Records to use —
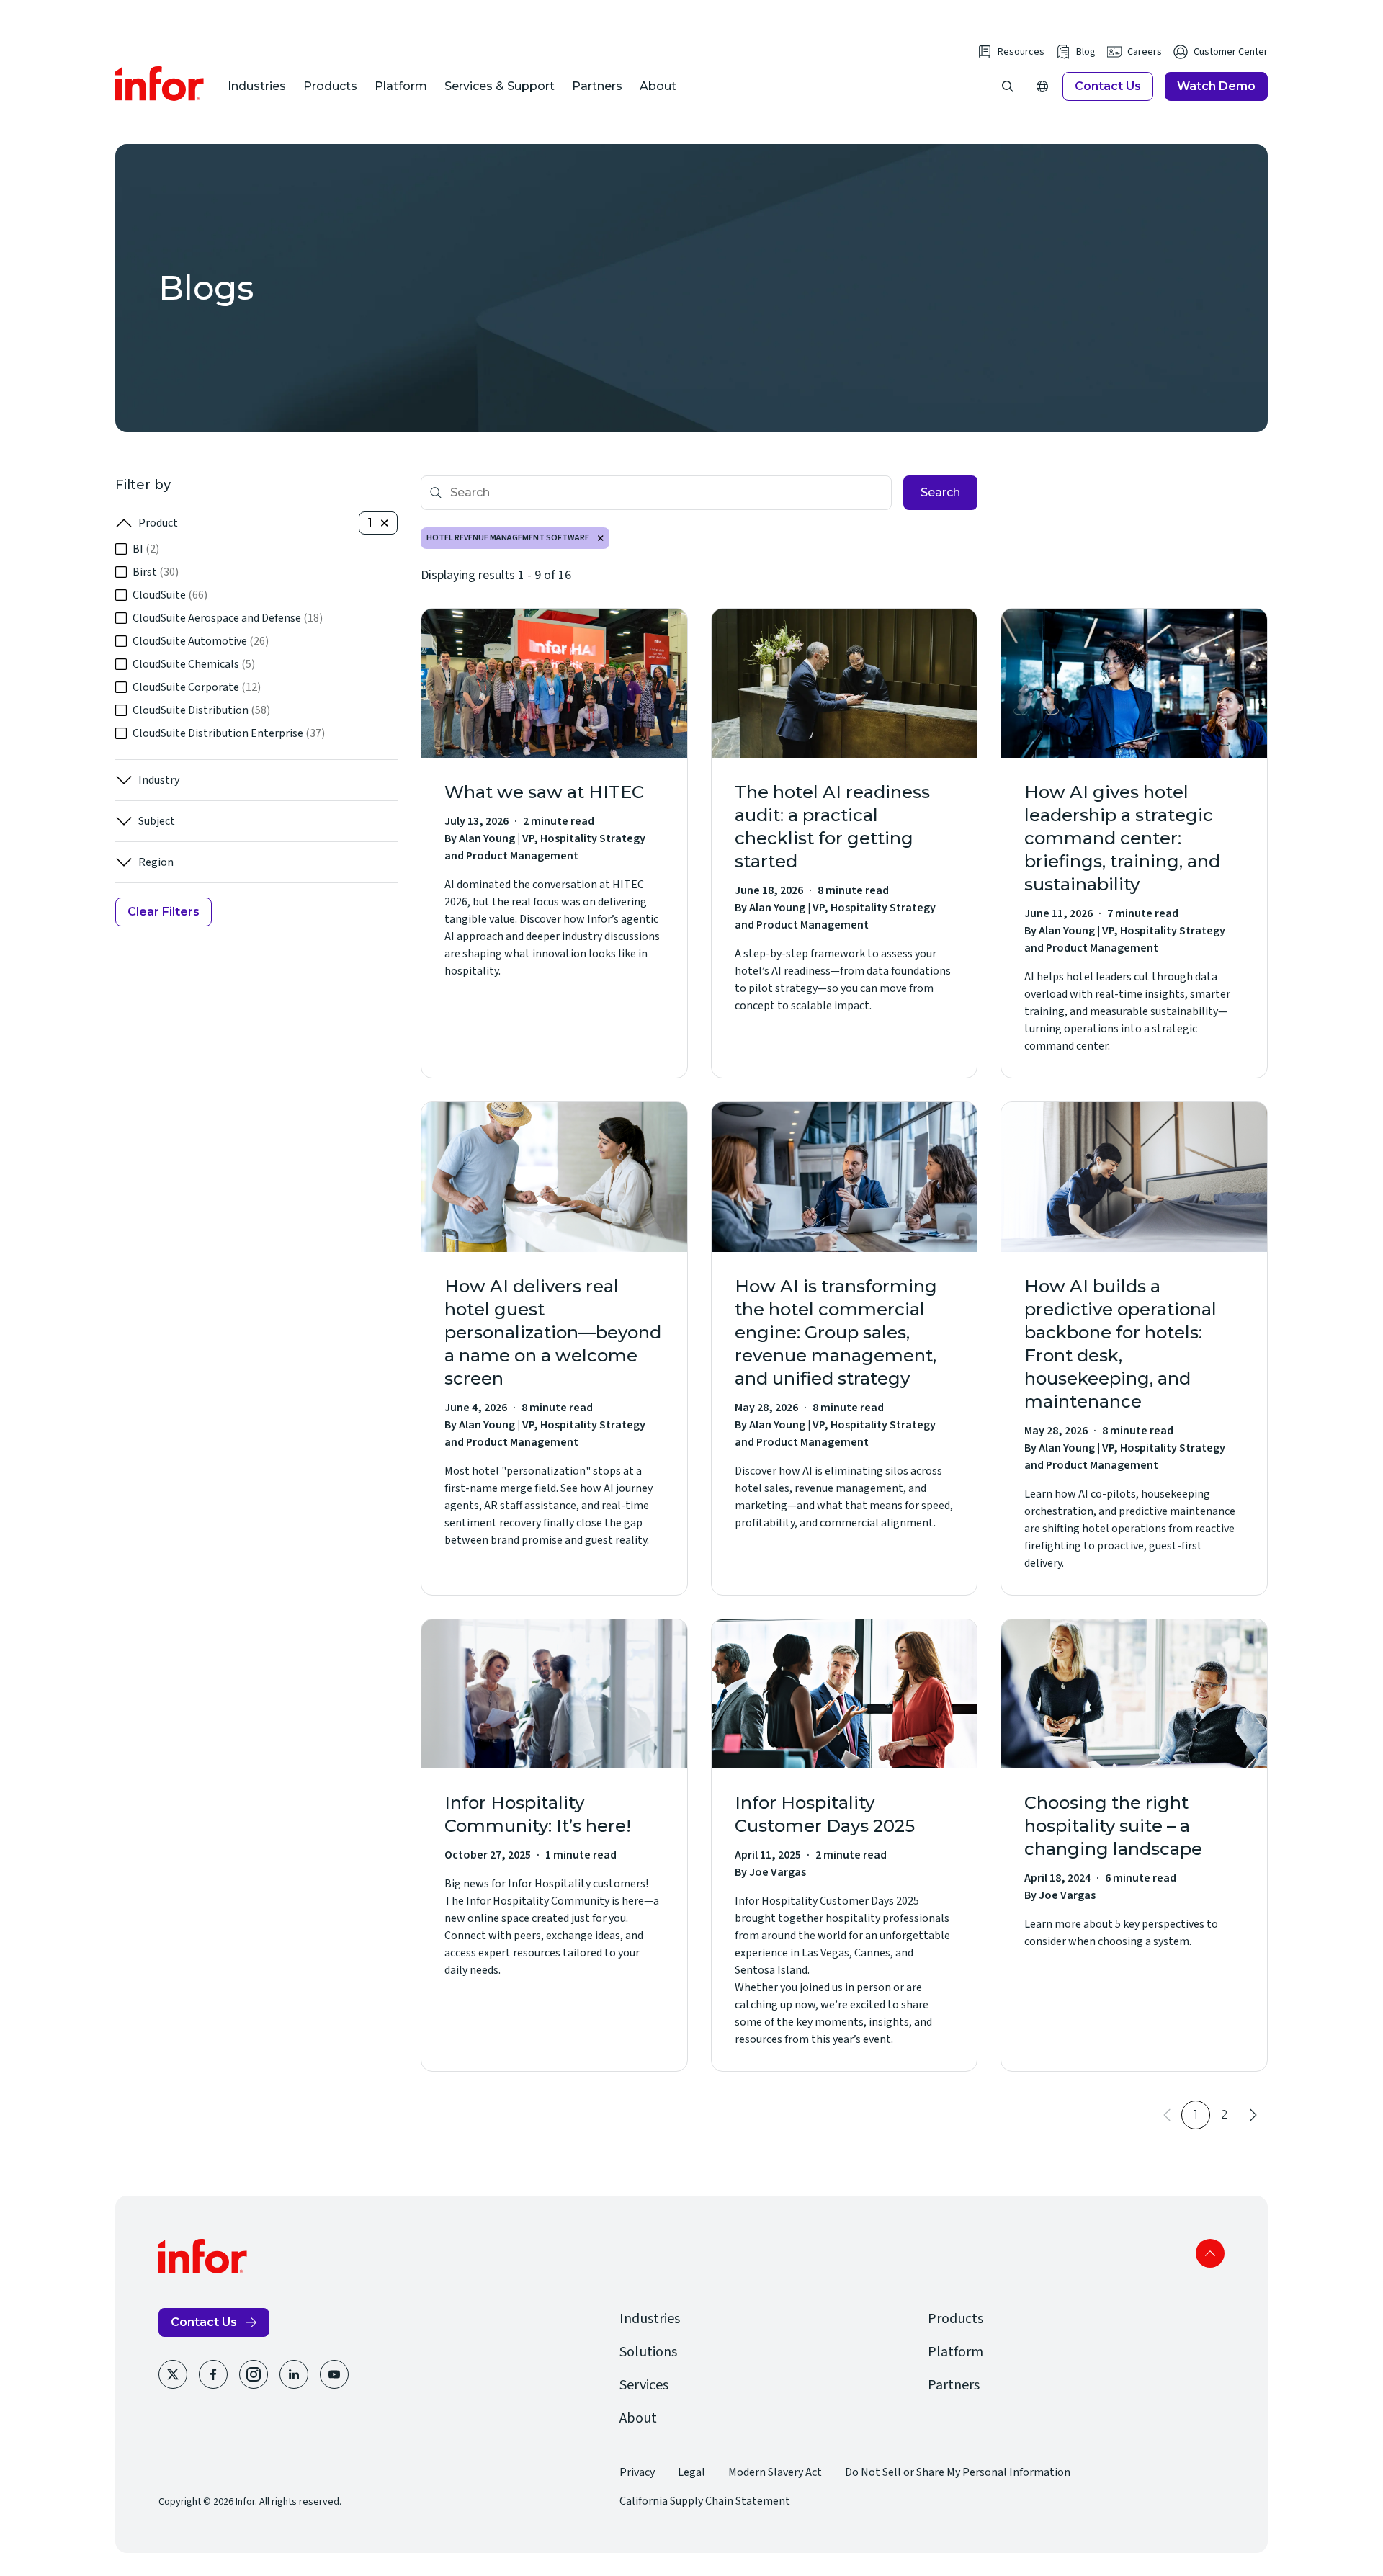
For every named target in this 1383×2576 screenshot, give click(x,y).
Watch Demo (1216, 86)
---
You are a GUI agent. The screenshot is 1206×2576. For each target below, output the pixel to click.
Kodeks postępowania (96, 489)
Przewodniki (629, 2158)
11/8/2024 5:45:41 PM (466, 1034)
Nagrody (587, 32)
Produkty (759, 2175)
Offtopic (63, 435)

Work to complete — Set down only the lines above that fall between the line holding "For every named" and the line holding "Watch Demo (1216, 86)", inclusive, keeping each exact.

Your response —
For every named target in this 1383×2576 screenshot, give click(x,y).
Watch Demo (1216, 86)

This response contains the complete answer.